** Article **
|---|

VP Developer Relations
Using the consumer API is similar in principle to the producer. You use a class called KafkaConsumer to connect to the cluster (passing a configuration map to specify the address of the cluster, security, and other parameters). Then you use that connection to subscribe to one or more topics. When messages are available on those topics, they come back in a collection called ConsumerRecords, which contains individual instances of messages in the form of ConsumerRecord objects. A ConsumerRecord object represents the key/value pair of a single Apache Kafka message.
try (final KafkaConsumer<String, Payment> consumer = new KafkaConsumer<>(props))

|---|

** Your instructions **
Pick up the Kafka consumer passage above at the point where it ends and carry it forward.

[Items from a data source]
|---|

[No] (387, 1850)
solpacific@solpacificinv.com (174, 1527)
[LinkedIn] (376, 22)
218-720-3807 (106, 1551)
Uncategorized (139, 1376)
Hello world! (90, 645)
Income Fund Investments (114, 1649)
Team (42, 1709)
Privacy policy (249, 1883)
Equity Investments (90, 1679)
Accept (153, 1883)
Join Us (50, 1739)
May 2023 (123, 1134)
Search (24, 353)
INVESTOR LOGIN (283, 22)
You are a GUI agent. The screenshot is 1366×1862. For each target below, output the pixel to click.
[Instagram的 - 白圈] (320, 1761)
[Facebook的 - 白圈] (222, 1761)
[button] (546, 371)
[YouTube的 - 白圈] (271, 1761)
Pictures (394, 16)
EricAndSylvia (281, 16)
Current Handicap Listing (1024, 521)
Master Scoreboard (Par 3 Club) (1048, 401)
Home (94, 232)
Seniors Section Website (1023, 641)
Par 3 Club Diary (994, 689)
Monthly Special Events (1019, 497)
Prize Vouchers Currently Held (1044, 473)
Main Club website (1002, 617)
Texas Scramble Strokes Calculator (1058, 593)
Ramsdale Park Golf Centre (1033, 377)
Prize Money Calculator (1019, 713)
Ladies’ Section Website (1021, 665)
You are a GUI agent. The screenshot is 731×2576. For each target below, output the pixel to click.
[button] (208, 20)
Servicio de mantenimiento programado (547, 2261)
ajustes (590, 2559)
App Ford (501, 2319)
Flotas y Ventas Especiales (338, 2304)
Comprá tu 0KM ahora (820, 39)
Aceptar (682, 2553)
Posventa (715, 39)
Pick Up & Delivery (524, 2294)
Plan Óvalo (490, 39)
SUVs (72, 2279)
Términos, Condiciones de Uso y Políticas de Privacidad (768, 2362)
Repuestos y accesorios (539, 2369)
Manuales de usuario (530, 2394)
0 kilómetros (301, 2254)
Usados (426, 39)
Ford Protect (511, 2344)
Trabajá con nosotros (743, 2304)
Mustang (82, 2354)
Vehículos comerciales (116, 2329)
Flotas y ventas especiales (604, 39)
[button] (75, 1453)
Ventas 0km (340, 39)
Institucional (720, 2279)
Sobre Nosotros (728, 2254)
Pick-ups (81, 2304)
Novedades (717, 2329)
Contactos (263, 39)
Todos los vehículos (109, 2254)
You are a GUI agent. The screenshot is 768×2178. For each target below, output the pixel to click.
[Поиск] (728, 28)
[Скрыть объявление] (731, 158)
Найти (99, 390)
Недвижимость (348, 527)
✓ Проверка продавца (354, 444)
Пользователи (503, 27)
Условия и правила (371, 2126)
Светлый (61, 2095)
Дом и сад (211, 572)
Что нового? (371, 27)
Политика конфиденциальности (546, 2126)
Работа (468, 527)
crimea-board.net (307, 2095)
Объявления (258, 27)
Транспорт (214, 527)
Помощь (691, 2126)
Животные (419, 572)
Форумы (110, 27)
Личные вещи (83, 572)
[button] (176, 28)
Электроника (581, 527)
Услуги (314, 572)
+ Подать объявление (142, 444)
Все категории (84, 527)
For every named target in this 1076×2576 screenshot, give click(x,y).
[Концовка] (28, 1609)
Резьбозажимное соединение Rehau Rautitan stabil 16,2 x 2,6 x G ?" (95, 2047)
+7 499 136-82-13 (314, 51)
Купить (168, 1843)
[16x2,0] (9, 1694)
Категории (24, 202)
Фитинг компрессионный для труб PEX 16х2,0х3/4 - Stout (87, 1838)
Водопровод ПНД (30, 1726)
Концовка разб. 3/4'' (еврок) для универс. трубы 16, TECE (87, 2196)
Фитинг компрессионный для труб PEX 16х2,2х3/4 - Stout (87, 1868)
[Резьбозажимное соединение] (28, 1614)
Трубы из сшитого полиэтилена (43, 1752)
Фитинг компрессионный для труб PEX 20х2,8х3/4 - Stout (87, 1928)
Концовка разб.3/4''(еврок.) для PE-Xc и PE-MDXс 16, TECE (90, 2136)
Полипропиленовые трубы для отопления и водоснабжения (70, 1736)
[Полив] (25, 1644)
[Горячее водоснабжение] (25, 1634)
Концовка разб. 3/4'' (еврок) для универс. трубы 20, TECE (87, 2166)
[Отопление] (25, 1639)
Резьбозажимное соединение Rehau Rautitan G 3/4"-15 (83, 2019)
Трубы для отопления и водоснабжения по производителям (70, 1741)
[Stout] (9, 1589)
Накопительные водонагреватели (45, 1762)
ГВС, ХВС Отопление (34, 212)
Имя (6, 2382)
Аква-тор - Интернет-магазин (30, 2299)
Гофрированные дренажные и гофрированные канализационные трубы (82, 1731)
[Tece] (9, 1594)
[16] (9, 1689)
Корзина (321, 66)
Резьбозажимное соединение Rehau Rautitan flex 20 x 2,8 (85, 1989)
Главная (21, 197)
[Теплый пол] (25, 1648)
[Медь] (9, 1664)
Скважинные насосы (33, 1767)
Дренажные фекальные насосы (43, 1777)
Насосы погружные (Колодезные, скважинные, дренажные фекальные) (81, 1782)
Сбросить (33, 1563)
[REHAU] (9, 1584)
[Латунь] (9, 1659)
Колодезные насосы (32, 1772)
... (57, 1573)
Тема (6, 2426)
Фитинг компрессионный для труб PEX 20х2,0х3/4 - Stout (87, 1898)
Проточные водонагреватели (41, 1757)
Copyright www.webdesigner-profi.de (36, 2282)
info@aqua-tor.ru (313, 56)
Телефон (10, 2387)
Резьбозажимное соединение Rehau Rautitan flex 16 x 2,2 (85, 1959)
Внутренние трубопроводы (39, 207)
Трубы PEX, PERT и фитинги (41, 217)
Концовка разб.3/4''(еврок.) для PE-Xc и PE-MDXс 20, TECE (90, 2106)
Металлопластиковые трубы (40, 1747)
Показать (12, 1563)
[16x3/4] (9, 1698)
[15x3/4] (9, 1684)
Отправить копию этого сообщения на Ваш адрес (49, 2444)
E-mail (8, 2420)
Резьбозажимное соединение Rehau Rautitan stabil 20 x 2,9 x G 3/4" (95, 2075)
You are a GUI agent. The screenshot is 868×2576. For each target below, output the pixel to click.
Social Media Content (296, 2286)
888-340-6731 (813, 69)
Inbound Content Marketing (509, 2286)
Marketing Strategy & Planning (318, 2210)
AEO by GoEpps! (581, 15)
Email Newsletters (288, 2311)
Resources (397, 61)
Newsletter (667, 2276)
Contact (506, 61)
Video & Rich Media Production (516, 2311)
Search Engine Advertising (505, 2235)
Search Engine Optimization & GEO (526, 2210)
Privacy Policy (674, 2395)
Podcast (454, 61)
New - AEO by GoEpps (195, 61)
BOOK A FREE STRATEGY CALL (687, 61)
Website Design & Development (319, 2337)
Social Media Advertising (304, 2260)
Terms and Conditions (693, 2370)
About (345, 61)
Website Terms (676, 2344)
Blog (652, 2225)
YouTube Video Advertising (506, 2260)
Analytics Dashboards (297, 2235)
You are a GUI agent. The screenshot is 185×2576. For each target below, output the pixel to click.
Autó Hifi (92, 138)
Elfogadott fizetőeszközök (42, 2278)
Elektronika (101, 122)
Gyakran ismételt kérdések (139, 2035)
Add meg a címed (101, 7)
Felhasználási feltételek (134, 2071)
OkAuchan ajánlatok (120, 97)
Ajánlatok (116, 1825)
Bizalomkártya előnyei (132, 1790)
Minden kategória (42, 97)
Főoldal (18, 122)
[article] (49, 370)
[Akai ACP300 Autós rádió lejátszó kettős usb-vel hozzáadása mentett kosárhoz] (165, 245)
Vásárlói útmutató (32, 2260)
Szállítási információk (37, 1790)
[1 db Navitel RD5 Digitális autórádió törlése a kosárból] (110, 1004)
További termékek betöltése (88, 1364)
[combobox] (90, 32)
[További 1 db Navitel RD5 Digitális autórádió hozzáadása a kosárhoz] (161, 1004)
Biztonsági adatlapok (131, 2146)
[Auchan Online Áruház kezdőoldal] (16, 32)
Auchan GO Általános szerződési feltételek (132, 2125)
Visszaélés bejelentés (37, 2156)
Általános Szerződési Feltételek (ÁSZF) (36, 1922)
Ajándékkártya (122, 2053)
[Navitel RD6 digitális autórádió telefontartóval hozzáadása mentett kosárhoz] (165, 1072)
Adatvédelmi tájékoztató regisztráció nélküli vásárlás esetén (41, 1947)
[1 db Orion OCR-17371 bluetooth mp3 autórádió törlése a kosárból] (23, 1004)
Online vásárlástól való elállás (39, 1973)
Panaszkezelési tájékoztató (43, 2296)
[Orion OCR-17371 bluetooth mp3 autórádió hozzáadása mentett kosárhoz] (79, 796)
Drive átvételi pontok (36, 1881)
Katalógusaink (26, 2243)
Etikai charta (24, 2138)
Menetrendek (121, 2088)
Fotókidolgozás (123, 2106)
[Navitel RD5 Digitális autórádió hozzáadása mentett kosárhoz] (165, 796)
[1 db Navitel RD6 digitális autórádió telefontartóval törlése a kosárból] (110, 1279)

|---|

** Task result **
{consumer.subscribe(Collections.singletonList(TOPIC));
while (true) {
ConsumerRecords<String, Payment> records = consumer.poll(100);
for (ConsumerRecord<String, Payment> record : records) {
String key = record.key();
Payment value = record.value();
System.out.printf("key = %s, value = %s%n", key, value);
}
}
}
KafkaConsumer manages connection pooling and the network protocol just like KafkaProducer does, but there is a much bigger story on the read side than just the network plumbing. First of all, Kafka is different from legacy message queues in that reading a message does not destroy it; it is still there to be read by any other consumer that might be interested in it. In fact, it’s perfectly normal in Kafka for many consumers to read from one topic. This one small fact has a positively disproportionate impact on the kinds of software architectures that emerge around Kafka, which is a topic covered very well elsewhere.
Also, consumers need to be able to handle the scenario in which the rate of message consumption from a topic combined with the computational cost of processing a single message are together too high for a single instance of the application to keep up. That is, consumers need to scale. In Kafka, scaling consumer groups is more or less automatic.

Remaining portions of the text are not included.